== Data for this exercise ==

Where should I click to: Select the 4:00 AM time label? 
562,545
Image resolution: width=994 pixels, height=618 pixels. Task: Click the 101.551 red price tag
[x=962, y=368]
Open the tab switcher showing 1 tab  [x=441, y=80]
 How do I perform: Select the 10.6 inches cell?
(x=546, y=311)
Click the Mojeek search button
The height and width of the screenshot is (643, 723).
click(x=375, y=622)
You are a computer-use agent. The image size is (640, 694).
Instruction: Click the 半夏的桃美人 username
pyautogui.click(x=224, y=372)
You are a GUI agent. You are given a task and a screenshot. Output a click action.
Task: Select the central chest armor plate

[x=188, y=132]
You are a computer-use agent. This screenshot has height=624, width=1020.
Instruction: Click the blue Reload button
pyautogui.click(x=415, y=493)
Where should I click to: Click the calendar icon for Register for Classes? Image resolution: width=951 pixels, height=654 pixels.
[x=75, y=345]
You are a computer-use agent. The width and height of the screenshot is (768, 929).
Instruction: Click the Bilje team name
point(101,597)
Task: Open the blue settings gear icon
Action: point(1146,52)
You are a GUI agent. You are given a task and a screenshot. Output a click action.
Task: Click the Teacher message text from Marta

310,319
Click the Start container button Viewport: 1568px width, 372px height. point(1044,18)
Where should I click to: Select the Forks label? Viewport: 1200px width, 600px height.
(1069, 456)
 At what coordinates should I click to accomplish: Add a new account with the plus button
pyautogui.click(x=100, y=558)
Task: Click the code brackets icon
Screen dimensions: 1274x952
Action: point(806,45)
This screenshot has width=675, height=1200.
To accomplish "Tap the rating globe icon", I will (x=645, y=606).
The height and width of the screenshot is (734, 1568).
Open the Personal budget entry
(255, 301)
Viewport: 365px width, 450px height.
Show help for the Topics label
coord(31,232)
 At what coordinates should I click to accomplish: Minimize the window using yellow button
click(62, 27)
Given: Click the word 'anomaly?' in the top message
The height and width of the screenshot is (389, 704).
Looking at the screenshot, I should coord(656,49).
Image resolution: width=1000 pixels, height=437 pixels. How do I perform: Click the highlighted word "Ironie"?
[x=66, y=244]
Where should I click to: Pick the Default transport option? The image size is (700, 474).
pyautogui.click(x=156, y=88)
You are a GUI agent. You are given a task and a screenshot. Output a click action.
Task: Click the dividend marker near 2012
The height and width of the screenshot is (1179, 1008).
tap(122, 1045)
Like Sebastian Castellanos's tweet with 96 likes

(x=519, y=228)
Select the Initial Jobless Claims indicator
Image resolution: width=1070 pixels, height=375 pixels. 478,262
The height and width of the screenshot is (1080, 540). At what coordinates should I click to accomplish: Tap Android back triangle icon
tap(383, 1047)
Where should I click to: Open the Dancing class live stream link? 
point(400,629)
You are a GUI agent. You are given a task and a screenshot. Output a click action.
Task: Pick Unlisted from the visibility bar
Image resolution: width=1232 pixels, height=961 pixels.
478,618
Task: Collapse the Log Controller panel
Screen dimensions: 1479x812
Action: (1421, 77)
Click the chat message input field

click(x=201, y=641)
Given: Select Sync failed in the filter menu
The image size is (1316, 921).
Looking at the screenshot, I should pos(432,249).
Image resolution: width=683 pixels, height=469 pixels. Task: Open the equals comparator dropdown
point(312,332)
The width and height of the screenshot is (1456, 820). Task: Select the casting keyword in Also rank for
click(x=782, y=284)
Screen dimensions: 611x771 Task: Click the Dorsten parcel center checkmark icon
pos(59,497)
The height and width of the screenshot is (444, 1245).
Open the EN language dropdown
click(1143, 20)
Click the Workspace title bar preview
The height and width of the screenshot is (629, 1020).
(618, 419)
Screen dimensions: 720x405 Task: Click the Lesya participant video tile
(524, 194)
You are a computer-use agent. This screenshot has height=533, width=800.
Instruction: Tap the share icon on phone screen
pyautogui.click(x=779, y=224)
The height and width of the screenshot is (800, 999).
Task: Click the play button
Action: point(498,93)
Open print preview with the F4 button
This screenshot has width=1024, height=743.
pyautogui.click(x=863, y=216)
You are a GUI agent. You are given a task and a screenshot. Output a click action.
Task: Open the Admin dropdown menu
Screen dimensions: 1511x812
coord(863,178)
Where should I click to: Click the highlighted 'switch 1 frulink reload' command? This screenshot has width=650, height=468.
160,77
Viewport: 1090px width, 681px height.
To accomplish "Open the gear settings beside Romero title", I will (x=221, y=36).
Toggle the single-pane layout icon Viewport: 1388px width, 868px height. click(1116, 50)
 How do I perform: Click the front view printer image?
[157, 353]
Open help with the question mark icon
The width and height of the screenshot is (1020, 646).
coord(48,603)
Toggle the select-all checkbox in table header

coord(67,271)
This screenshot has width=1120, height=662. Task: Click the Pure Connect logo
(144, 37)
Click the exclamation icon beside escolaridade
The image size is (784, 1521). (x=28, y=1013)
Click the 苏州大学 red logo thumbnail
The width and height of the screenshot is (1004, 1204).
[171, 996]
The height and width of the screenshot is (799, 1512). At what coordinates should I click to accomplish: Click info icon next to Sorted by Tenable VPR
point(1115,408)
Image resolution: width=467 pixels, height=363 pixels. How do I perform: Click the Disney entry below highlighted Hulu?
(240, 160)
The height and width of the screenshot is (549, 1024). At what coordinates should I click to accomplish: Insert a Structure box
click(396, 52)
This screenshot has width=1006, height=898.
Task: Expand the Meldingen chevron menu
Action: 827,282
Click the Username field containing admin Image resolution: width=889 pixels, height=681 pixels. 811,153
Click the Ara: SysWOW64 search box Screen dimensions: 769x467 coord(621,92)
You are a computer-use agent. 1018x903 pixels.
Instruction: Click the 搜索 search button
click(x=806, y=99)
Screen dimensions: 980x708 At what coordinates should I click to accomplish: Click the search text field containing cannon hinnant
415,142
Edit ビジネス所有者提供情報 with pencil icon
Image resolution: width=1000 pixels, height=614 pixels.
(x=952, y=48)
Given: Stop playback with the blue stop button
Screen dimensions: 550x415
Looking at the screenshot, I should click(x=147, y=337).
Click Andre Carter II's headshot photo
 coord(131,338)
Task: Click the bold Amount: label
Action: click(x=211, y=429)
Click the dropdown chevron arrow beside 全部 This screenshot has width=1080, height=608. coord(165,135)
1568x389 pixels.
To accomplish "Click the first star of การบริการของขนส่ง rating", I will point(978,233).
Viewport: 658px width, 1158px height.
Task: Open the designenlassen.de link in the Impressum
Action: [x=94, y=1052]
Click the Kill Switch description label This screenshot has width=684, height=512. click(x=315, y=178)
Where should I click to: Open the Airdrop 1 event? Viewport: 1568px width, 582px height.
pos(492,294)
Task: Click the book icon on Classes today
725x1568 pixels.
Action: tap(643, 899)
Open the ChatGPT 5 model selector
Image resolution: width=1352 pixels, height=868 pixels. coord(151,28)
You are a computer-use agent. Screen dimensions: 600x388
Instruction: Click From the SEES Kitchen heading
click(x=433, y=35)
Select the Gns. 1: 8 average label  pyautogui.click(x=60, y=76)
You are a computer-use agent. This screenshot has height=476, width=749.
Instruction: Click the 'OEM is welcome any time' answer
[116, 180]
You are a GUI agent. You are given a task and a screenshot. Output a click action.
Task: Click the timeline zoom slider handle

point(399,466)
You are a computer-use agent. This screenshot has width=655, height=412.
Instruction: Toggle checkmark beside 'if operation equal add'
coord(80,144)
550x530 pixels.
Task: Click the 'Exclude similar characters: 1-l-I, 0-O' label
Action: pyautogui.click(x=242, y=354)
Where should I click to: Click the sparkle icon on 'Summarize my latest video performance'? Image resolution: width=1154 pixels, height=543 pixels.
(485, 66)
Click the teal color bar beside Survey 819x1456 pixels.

===

Activity
Repeat each line of the data exactly as it appears above.

Answer space
Where should I click to: Select the 4:00 AM time label? 
562,545
Image resolution: width=994 pixels, height=618 pixels. Task: Click the 101.551 red price tag
[x=962, y=368]
Open the tab switcher showing 1 tab  [x=441, y=80]
 How do I perform: Select the 10.6 inches cell?
(x=546, y=311)
Click the Mojeek search button
The height and width of the screenshot is (643, 723).
click(x=375, y=622)
You are a computer-use agent. The image size is (640, 694).
Instruction: Click the 半夏的桃美人 username
pyautogui.click(x=224, y=372)
You are a GUI agent. You are given a task and a screenshot. Output a click action.
Task: Select the central chest armor plate

[x=188, y=132]
You are a computer-use agent. This screenshot has height=624, width=1020.
Instruction: Click the blue Reload button
pyautogui.click(x=415, y=493)
Where should I click to: Click the calendar icon for Register for Classes? Image resolution: width=951 pixels, height=654 pixels.
[x=75, y=345]
You are a computer-use agent. The width and height of the screenshot is (768, 929).
Instruction: Click the Bilje team name
point(101,597)
Task: Open the blue settings gear icon
Action: point(1146,52)
You are a GUI agent. You are given a task and a screenshot. Output a click action.
Task: Click the Teacher message text from Marta

310,319
Click the Start container button Viewport: 1568px width, 372px height. point(1044,18)
Where should I click to: Select the Forks label? Viewport: 1200px width, 600px height.
(1069, 456)
 At what coordinates should I click to accomplish: Add a new account with the plus button
pyautogui.click(x=100, y=558)
Task: Click the code brackets icon
Screen dimensions: 1274x952
Action: point(806,45)
This screenshot has width=675, height=1200.
To accomplish "Tap the rating globe icon", I will (x=645, y=606).
The height and width of the screenshot is (734, 1568).
Open the Personal budget entry
(255, 301)
Viewport: 365px width, 450px height.
Show help for the Topics label
coord(31,232)
 At what coordinates should I click to accomplish: Minimize the window using yellow button
click(62, 27)
Given: Click the word 'anomaly?' in the top message
The height and width of the screenshot is (389, 704).
Looking at the screenshot, I should coord(656,49).
Image resolution: width=1000 pixels, height=437 pixels. How do I perform: Click the highlighted word "Ironie"?
[x=66, y=244]
Where should I click to: Pick the Default transport option? The image size is (700, 474).
pyautogui.click(x=156, y=88)
You are a GUI agent. You are given a task and a screenshot. Output a click action.
Task: Click the dividend marker near 2012
The height and width of the screenshot is (1179, 1008).
tap(122, 1045)
Like Sebastian Castellanos's tweet with 96 likes

(x=519, y=228)
Select the Initial Jobless Claims indicator
Image resolution: width=1070 pixels, height=375 pixels. 478,262
The height and width of the screenshot is (1080, 540). At what coordinates should I click to accomplish: Tap Android back triangle icon
tap(383, 1047)
Where should I click to: Open the Dancing class live stream link? 
point(400,629)
You are a GUI agent. You are given a task and a screenshot. Output a click action.
Task: Pick Unlisted from the visibility bar
Image resolution: width=1232 pixels, height=961 pixels.
478,618
Task: Collapse the Log Controller panel
Screen dimensions: 1479x812
Action: (1421, 77)
Click the chat message input field

click(x=201, y=641)
Given: Select Sync failed in the filter menu
The image size is (1316, 921).
Looking at the screenshot, I should pos(432,249).
Image resolution: width=683 pixels, height=469 pixels. Task: Open the equals comparator dropdown
point(312,332)
The width and height of the screenshot is (1456, 820). Task: Select the casting keyword in Also rank for
click(x=782, y=284)
Screen dimensions: 611x771 Task: Click the Dorsten parcel center checkmark icon
pos(59,497)
The height and width of the screenshot is (444, 1245).
Open the EN language dropdown
click(1143, 20)
Click the Workspace title bar preview
The height and width of the screenshot is (629, 1020).
(618, 419)
Screen dimensions: 720x405 Task: Click the Lesya participant video tile
(524, 194)
You are a computer-use agent. This screenshot has height=533, width=800.
Instruction: Tap the share icon on phone screen
pyautogui.click(x=779, y=224)
The height and width of the screenshot is (800, 999).
Task: Click the play button
Action: point(498,93)
Open print preview with the F4 button
This screenshot has width=1024, height=743.
pyautogui.click(x=863, y=216)
You are a GUI agent. You are given a task and a screenshot. Output a click action.
Task: Open the Admin dropdown menu
Screen dimensions: 1511x812
coord(863,178)
Where should I click to: Click the highlighted 'switch 1 frulink reload' command? This screenshot has width=650, height=468.
160,77
Viewport: 1090px width, 681px height.
To accomplish "Open the gear settings beside Romero title", I will (x=221, y=36).
Toggle the single-pane layout icon Viewport: 1388px width, 868px height. click(1116, 50)
 How do I perform: Click the front view printer image?
[157, 353]
Open help with the question mark icon
The width and height of the screenshot is (1020, 646).
coord(48,603)
Toggle the select-all checkbox in table header

coord(67,271)
This screenshot has width=1120, height=662. Task: Click the Pure Connect logo
(144, 37)
Click the exclamation icon beside escolaridade
The image size is (784, 1521). (x=28, y=1013)
Click the 苏州大学 red logo thumbnail
The width and height of the screenshot is (1004, 1204).
[171, 996]
The height and width of the screenshot is (799, 1512). At what coordinates should I click to accomplish: Click info icon next to Sorted by Tenable VPR
point(1115,408)
Image resolution: width=467 pixels, height=363 pixels. How do I perform: Click the Disney entry below highlighted Hulu?
(240, 160)
The height and width of the screenshot is (549, 1024). At what coordinates should I click to accomplish: Insert a Structure box
click(396, 52)
This screenshot has width=1006, height=898.
Task: Expand the Meldingen chevron menu
Action: 827,282
Click the Username field containing admin Image resolution: width=889 pixels, height=681 pixels. 811,153
Click the Ara: SysWOW64 search box Screen dimensions: 769x467 coord(621,92)
You are a computer-use agent. 1018x903 pixels.
Instruction: Click the 搜索 search button
click(x=806, y=99)
Screen dimensions: 980x708 At what coordinates should I click to accomplish: Click the search text field containing cannon hinnant
415,142
Edit ビジネス所有者提供情報 with pencil icon
Image resolution: width=1000 pixels, height=614 pixels.
(x=952, y=48)
Given: Stop playback with the blue stop button
Screen dimensions: 550x415
Looking at the screenshot, I should click(x=147, y=337).
Click Andre Carter II's headshot photo
 coord(131,338)
Task: Click the bold Amount: label
Action: click(x=211, y=429)
Click the dropdown chevron arrow beside 全部 This screenshot has width=1080, height=608. coord(165,135)
1568x389 pixels.
To accomplish "Click the first star of การบริการของขนส่ง rating", I will point(978,233).
Viewport: 658px width, 1158px height.
Task: Open the designenlassen.de link in the Impressum
Action: [x=94, y=1052]
Click the Kill Switch description label This screenshot has width=684, height=512. click(x=315, y=178)
Where should I click to: Open the Airdrop 1 event? Viewport: 1568px width, 582px height.
pos(492,294)
Task: Click the book icon on Classes today
725x1568 pixels.
Action: tap(643, 899)
Open the ChatGPT 5 model selector
Image resolution: width=1352 pixels, height=868 pixels. coord(151,28)
You are a computer-use agent. Screen dimensions: 600x388
Instruction: Click From the SEES Kitchen heading
click(x=433, y=35)
Select the Gns. 1: 8 average label  pyautogui.click(x=60, y=76)
You are a computer-use agent. This screenshot has height=476, width=749.
Instruction: Click the 'OEM is welcome any time' answer
[116, 180]
You are a GUI agent. You are given a task and a screenshot. Output a click action.
Task: Click the timeline zoom slider handle

point(399,466)
You are a computer-use agent. This screenshot has width=655, height=412.
Instruction: Toggle checkmark beside 'if operation equal add'
coord(80,144)
550x530 pixels.
Task: Click the 'Exclude similar characters: 1-l-I, 0-O' label
Action: pyautogui.click(x=242, y=354)
Where should I click to: Click the sparkle icon on 'Summarize my latest video performance'? Image resolution: width=1154 pixels, height=543 pixels.
(485, 66)
Click the teal color bar beside Survey 819x1456 pixels.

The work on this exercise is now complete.